• _Objective_
Could you update the entries below by replacing "refresh" with "reload", leaving everything else unchanged? Leave the pictures out of your answer.
_ _ _ _ _ _ _
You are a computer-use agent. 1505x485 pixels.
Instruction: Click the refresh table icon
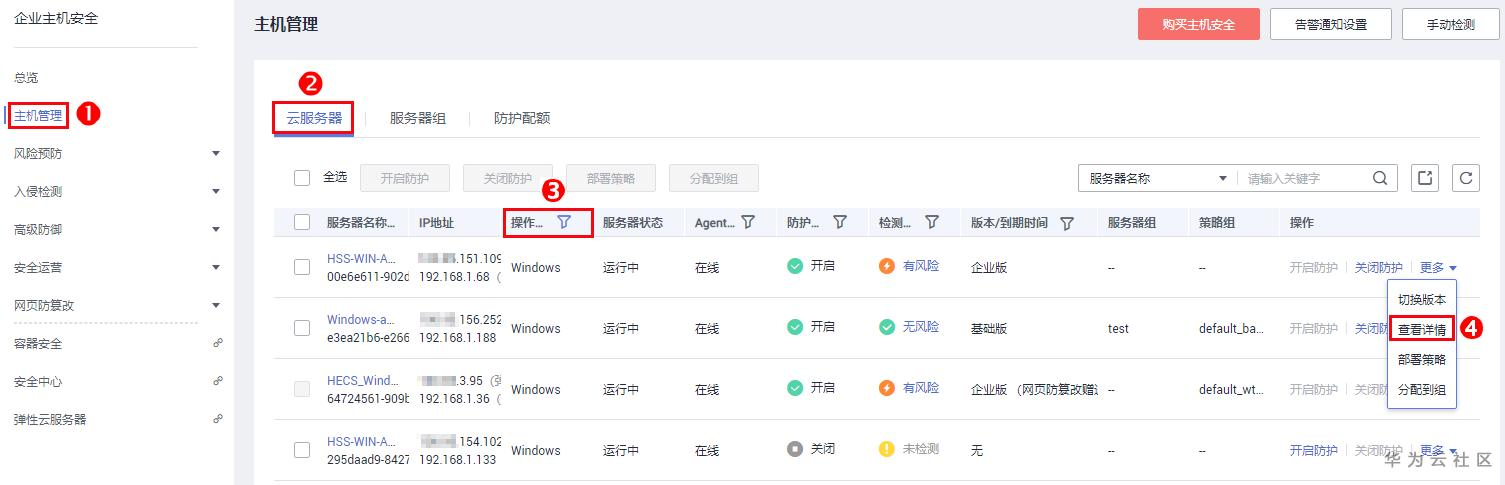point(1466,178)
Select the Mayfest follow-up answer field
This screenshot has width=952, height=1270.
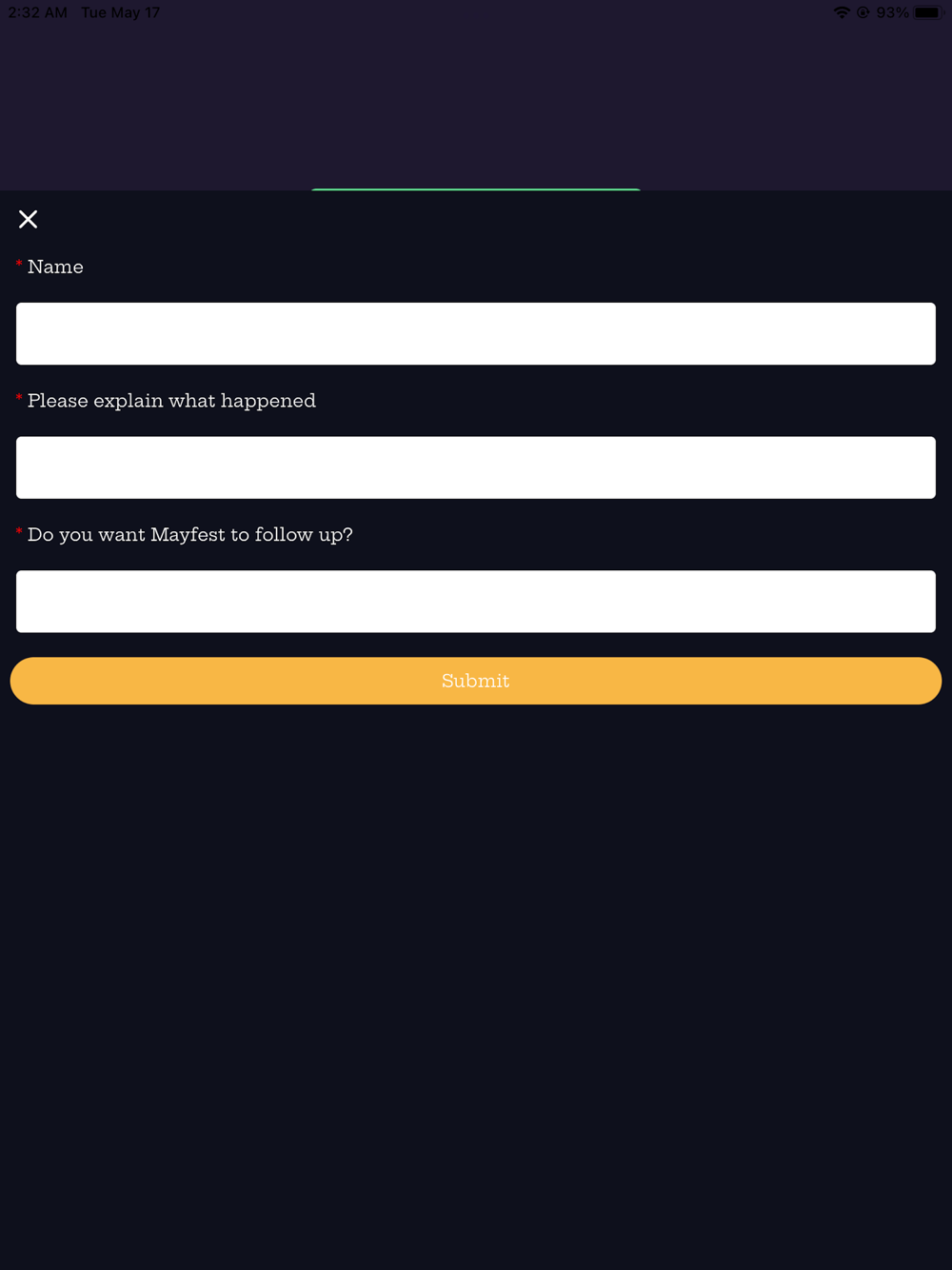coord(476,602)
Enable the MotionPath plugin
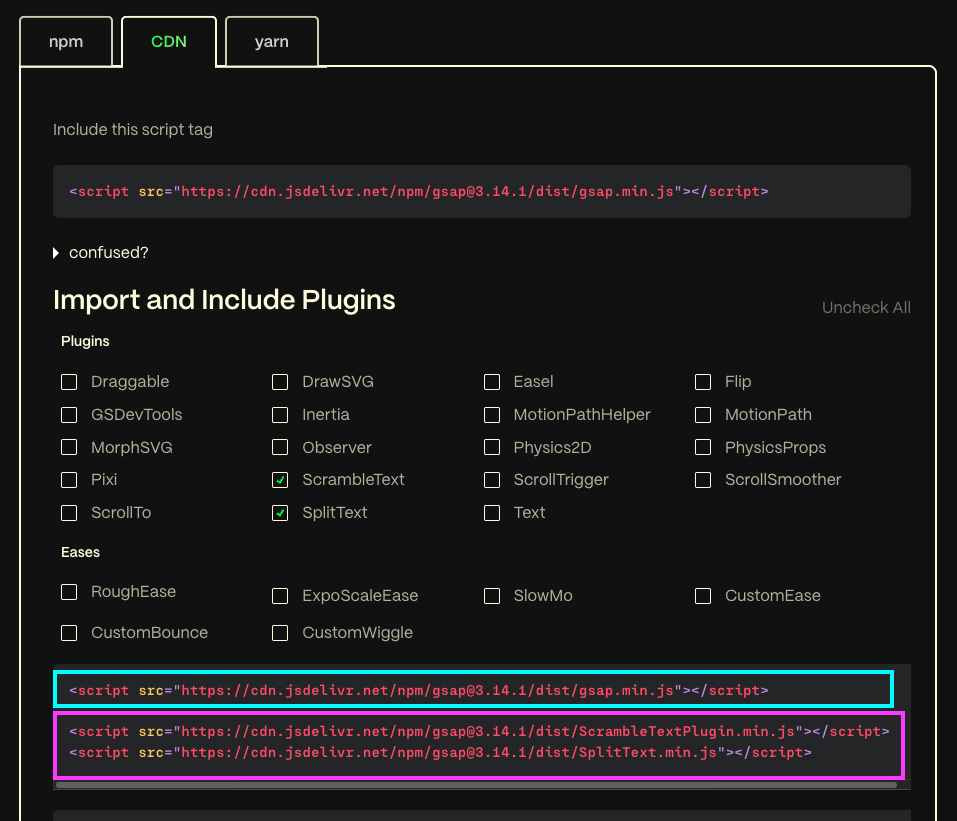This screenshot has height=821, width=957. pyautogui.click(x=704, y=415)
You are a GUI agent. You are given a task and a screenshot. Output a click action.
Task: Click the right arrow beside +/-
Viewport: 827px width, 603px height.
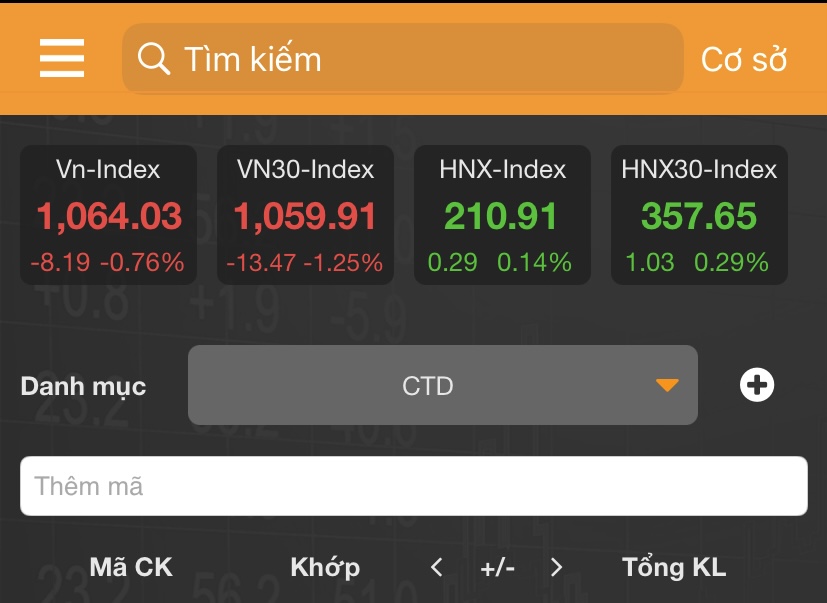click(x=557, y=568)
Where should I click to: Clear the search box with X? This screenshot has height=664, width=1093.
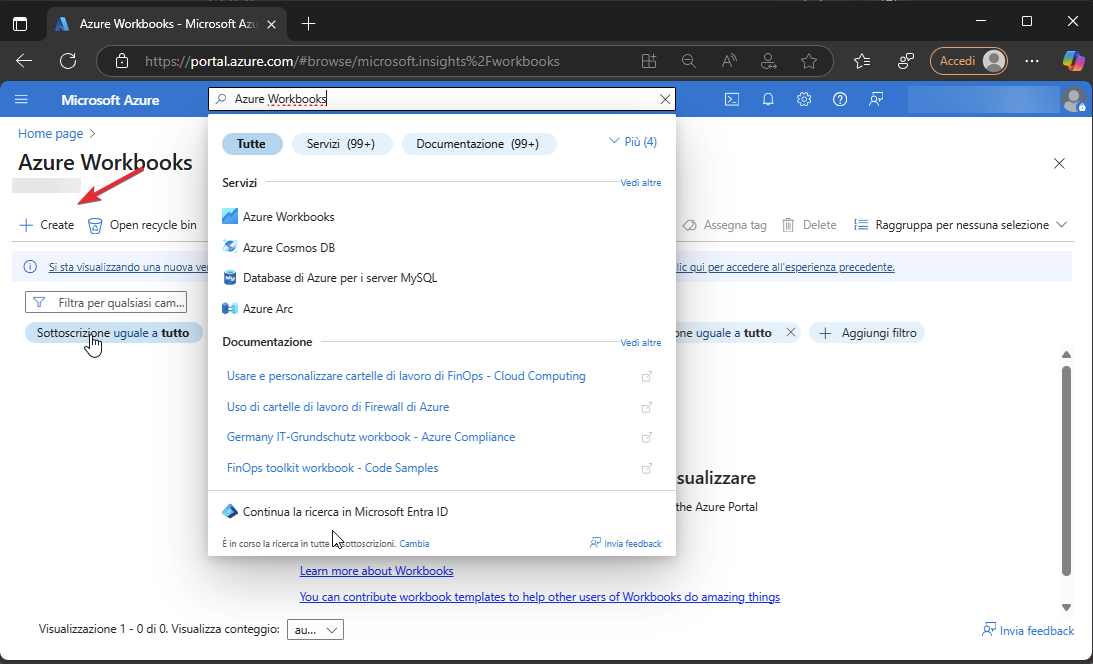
_ _ _ _ _ _ _
• _Complete answer_
You are a computer-use agent. 1505x485 pixels.
Instruction: Click the reload table icon
point(1466,178)
Select the Mayfest follow-up answer field
This screenshot has width=952, height=1270.
coord(476,602)
Enable the MotionPath plugin
This screenshot has height=821, width=957. pyautogui.click(x=704, y=415)
You are a GUI agent. You are given a task and a screenshot. Output a click action.
Task: Click the right arrow beside +/-
Viewport: 827px width, 603px height.
click(x=557, y=568)
Where should I click to: Clear the search box with X? This screenshot has height=664, width=1093.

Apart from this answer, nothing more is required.